WRITTEN EXERCISE: Reproduce the following data verbatim, line for line.

DATA EXCERPTS:
☆ ☆ ☆ ☆
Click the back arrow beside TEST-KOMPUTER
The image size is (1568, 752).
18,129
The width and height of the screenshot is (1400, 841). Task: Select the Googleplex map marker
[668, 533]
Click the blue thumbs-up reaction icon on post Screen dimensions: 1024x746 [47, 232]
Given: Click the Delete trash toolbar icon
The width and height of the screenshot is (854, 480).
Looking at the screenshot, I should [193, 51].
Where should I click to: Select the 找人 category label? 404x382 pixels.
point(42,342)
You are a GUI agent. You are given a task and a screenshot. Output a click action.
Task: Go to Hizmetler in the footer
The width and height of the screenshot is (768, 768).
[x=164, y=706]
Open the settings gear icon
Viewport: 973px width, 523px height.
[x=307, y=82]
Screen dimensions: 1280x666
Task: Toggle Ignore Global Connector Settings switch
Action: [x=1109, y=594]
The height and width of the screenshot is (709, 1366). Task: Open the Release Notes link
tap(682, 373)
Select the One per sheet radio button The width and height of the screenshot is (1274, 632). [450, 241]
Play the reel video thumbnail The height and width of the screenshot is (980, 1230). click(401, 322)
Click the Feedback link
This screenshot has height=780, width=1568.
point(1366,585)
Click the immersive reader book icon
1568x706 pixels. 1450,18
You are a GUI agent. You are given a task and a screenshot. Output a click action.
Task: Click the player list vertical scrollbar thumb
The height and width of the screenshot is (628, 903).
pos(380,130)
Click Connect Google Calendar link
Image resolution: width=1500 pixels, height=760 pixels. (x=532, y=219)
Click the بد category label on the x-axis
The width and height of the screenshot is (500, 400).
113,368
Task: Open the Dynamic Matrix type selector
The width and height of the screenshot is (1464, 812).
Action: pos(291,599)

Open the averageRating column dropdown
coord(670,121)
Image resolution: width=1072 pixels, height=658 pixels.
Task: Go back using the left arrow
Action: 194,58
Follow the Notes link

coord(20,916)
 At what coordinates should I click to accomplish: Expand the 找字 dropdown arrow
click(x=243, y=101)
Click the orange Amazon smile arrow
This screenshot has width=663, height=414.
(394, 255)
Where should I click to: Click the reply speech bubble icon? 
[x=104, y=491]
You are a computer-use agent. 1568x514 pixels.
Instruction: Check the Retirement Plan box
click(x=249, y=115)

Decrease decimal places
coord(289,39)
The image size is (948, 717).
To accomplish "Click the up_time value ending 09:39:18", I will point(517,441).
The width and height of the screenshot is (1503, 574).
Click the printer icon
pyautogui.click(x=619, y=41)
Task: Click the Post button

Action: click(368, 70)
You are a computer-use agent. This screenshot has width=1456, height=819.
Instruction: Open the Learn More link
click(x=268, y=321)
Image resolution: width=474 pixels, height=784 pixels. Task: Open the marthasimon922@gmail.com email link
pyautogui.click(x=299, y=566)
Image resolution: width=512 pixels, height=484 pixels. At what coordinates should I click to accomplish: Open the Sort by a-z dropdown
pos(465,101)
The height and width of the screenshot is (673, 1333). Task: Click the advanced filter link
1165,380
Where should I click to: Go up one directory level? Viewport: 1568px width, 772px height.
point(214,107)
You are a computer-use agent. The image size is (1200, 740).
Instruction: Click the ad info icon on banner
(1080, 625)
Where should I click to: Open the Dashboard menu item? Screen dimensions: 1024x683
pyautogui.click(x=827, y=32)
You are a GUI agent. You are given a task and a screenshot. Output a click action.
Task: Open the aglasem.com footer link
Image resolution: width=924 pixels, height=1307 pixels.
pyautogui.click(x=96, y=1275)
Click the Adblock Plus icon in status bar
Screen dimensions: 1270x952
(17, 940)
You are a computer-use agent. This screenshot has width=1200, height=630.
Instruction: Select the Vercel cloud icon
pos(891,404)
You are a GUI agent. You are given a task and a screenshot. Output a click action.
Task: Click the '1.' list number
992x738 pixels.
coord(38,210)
☆ ☆ ☆ ☆
TASK SOLUTION:
Click the back arrow beside TEST-KOMPUTER
The image size is (1568, 752).
18,129
The width and height of the screenshot is (1400, 841). Task: Select the Googleplex map marker
[668, 533]
Click the blue thumbs-up reaction icon on post Screen dimensions: 1024x746 [47, 232]
Given: Click the Delete trash toolbar icon
The width and height of the screenshot is (854, 480).
Looking at the screenshot, I should [193, 51].
Where should I click to: Select the 找人 category label? 404x382 pixels.
point(42,342)
You are a GUI agent. You are given a task and a screenshot. Output a click action.
Task: Go to Hizmetler in the footer
The width and height of the screenshot is (768, 768).
[x=164, y=706]
Open the settings gear icon
Viewport: 973px width, 523px height.
[x=307, y=82]
Screen dimensions: 1280x666
Task: Toggle Ignore Global Connector Settings switch
Action: [x=1109, y=594]
The height and width of the screenshot is (709, 1366). Task: Open the Release Notes link
tap(682, 373)
Select the One per sheet radio button The width and height of the screenshot is (1274, 632). [450, 241]
Play the reel video thumbnail The height and width of the screenshot is (980, 1230). click(401, 322)
Click the Feedback link
This screenshot has height=780, width=1568.
point(1366,585)
Click the immersive reader book icon
1568x706 pixels. 1450,18
You are a GUI agent. You are given a task and a screenshot. Output a click action.
Task: Click the player list vertical scrollbar thumb
The height and width of the screenshot is (628, 903).
pos(380,130)
Click Connect Google Calendar link
Image resolution: width=1500 pixels, height=760 pixels. (x=532, y=219)
Click the بد category label on the x-axis
The width and height of the screenshot is (500, 400).
113,368
Task: Open the Dynamic Matrix type selector
The width and height of the screenshot is (1464, 812).
Action: pos(291,599)

Open the averageRating column dropdown
coord(670,121)
Image resolution: width=1072 pixels, height=658 pixels.
Task: Go back using the left arrow
Action: 194,58
Follow the Notes link

coord(20,916)
 At what coordinates should I click to accomplish: Expand the 找字 dropdown arrow
click(x=243, y=101)
Click the orange Amazon smile arrow
This screenshot has width=663, height=414.
(394, 255)
Where should I click to: Click the reply speech bubble icon? 
[x=104, y=491]
You are a computer-use agent. 1568x514 pixels.
Instruction: Check the Retirement Plan box
click(x=249, y=115)

Decrease decimal places
coord(289,39)
The image size is (948, 717).
To accomplish "Click the up_time value ending 09:39:18", I will point(517,441).
The width and height of the screenshot is (1503, 574).
Click the printer icon
pyautogui.click(x=619, y=41)
Task: Click the Post button

Action: click(368, 70)
You are a computer-use agent. This screenshot has width=1456, height=819.
Instruction: Open the Learn More link
click(x=268, y=321)
Image resolution: width=474 pixels, height=784 pixels. Task: Open the marthasimon922@gmail.com email link
pyautogui.click(x=299, y=566)
Image resolution: width=512 pixels, height=484 pixels. At what coordinates should I click to accomplish: Open the Sort by a-z dropdown
pos(465,101)
The height and width of the screenshot is (673, 1333). Task: Click the advanced filter link
1165,380
Where should I click to: Go up one directory level? Viewport: 1568px width, 772px height.
point(214,107)
You are a computer-use agent. The image size is (1200, 740).
Instruction: Click the ad info icon on banner
(1080, 625)
Where should I click to: Open the Dashboard menu item? Screen dimensions: 1024x683
pyautogui.click(x=827, y=32)
You are a GUI agent. You are given a task and a screenshot. Output a click action.
Task: Open the aglasem.com footer link
Image resolution: width=924 pixels, height=1307 pixels.
pyautogui.click(x=96, y=1275)
Click the Adblock Plus icon in status bar
Screen dimensions: 1270x952
(17, 940)
You are a computer-use agent. This screenshot has width=1200, height=630.
Instruction: Select the Vercel cloud icon
pos(891,404)
You are a GUI agent. You are given a task and a screenshot. Output a click action.
Task: Click the '1.' list number
992x738 pixels.
coord(38,210)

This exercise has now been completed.